[Item position entries]
== == ==
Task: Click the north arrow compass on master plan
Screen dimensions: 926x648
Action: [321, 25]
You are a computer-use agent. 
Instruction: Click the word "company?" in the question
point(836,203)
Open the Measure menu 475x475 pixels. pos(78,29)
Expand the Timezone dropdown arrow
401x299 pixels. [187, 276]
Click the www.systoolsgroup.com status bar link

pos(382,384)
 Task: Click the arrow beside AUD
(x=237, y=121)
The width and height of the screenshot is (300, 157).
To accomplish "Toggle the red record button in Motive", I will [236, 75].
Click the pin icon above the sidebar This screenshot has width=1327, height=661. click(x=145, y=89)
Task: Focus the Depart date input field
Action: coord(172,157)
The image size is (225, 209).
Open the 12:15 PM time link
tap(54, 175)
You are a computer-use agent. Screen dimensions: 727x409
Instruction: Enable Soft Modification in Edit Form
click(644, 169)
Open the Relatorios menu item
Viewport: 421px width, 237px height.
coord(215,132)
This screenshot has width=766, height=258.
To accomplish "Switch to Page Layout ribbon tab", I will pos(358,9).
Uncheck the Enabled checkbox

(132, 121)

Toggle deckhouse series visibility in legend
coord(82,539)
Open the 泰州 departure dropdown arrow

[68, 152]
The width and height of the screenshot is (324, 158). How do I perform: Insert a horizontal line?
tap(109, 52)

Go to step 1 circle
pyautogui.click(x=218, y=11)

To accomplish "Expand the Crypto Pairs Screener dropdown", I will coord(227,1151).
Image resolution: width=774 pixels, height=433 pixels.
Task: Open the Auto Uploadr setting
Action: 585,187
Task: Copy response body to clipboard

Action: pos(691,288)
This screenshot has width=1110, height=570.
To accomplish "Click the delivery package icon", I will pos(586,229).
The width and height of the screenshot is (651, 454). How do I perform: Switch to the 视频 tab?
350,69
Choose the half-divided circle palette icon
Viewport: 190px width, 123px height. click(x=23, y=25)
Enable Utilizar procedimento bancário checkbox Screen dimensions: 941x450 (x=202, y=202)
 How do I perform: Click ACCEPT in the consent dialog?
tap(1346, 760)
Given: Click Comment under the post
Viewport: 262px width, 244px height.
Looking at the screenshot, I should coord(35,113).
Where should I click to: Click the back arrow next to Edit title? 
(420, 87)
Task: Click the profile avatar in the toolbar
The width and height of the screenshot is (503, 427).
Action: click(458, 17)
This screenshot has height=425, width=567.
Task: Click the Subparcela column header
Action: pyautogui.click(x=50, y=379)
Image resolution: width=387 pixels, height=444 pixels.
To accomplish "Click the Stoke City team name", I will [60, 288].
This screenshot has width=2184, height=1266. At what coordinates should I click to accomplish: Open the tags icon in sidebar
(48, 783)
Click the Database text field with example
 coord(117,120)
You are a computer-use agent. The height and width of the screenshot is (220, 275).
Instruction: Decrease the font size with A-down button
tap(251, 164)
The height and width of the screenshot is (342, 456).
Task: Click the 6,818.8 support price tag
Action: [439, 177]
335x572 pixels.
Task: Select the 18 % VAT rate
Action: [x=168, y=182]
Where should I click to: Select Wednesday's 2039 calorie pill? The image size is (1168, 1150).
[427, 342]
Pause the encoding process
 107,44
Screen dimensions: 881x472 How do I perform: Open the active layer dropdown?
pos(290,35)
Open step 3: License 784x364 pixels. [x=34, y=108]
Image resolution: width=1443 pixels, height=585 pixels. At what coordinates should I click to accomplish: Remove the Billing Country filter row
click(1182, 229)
== == ==
What the exercise asks:
Rewrite the rows above as a numbered list, omitting any blank lines.

Response to the task:
1. Task: Click the north arrow compass on master plan
2. Screen dimensions: 926x648
3. Action: [321, 25]
4. You are a computer-use agent. 
5. Instruction: Click the word "company?" in the question
6. point(836,203)
7. Open the Measure menu 475x475 pixels. pos(78,29)
8. Expand the Timezone dropdown arrow
9. 401x299 pixels. [187, 276]
10. Click the www.systoolsgroup.com status bar link
11. pos(382,384)
12.  Task: Click the arrow beside AUD
13. (x=237, y=121)
14. The width and height of the screenshot is (300, 157).
15. To accomplish "Toggle the red record button in Motive", I will [236, 75].
16. Click the pin icon above the sidebar This screenshot has width=1327, height=661. click(x=145, y=89)
17. Task: Focus the Depart date input field
18. Action: coord(172,157)
19. The image size is (225, 209).
20. Open the 12:15 PM time link
21. tap(54, 175)
22. You are a computer-use agent. Screen dimensions: 727x409
23. Instruction: Enable Soft Modification in Edit Form
24. click(644, 169)
25. Open the Relatorios menu item
26. Viewport: 421px width, 237px height.
27. coord(215,132)
28. This screenshot has width=766, height=258.
29. To accomplish "Switch to Page Layout ribbon tab", I will pos(358,9).
30. Uncheck the Enabled checkbox
31. (132, 121)
32. Toggle deckhouse series visibility in legend
33. coord(82,539)
34. Open the 泰州 departure dropdown arrow
35. [68, 152]
36. The width and height of the screenshot is (324, 158). How do I perform: Insert a horizontal line?
37. tap(109, 52)
38. Go to step 1 circle
39. pyautogui.click(x=218, y=11)
40. To accomplish "Expand the Crypto Pairs Screener dropdown", I will coord(227,1151).
41. Image resolution: width=774 pixels, height=433 pixels.
42. Task: Open the Auto Uploadr setting
43. Action: 585,187
44. Task: Copy response body to clipboard
45. Action: pos(691,288)
46. This screenshot has width=1110, height=570.
47. To accomplish "Click the delivery package icon", I will pos(586,229).
48. The width and height of the screenshot is (651, 454). How do I perform: Switch to the 视频 tab?
49. 350,69
50. Choose the half-divided circle palette icon
51. Viewport: 190px width, 123px height. click(x=23, y=25)
52. Enable Utilizar procedimento bancário checkbox Screen dimensions: 941x450 (x=202, y=202)
53.  How do I perform: Click ACCEPT in the consent dialog?
54. tap(1346, 760)
55. Given: Click Comment under the post
56. Viewport: 262px width, 244px height.
57. Looking at the screenshot, I should coord(35,113).
58. Where should I click to: Click the back arrow next to Edit title? 
59. (420, 87)
60. Task: Click the profile avatar in the toolbar
61. The width and height of the screenshot is (503, 427).
62. Action: click(458, 17)
63. This screenshot has height=425, width=567.
64. Task: Click the Subparcela column header
65. Action: pyautogui.click(x=50, y=379)
66. Image resolution: width=387 pixels, height=444 pixels.
67. To accomplish "Click the Stoke City team name", I will [60, 288].
68. This screenshot has width=2184, height=1266. At what coordinates should I click to accomplish: Open the tags icon in sidebar
69. (48, 783)
70. Click the Database text field with example
71.  coord(117,120)
72. You are a computer-use agent. The height and width of the screenshot is (220, 275).
73. Instruction: Decrease the font size with A-down button
74. tap(251, 164)
75. The height and width of the screenshot is (342, 456).
76. Task: Click the 6,818.8 support price tag
77. Action: [439, 177]
78. 335x572 pixels.
79. Task: Select the 18 % VAT rate
80. Action: [x=168, y=182]
81. Where should I click to: Select Wednesday's 2039 calorie pill? The image size is (1168, 1150).
82. [427, 342]
83. Pause the encoding process
84.  107,44
85. Screen dimensions: 881x472 How do I perform: Open the active layer dropdown?
86. pos(290,35)
87. Open step 3: License 784x364 pixels. [x=34, y=108]
88. Image resolution: width=1443 pixels, height=585 pixels. At what coordinates should I click to accomplish: Remove the Billing Country filter row
89. click(1182, 229)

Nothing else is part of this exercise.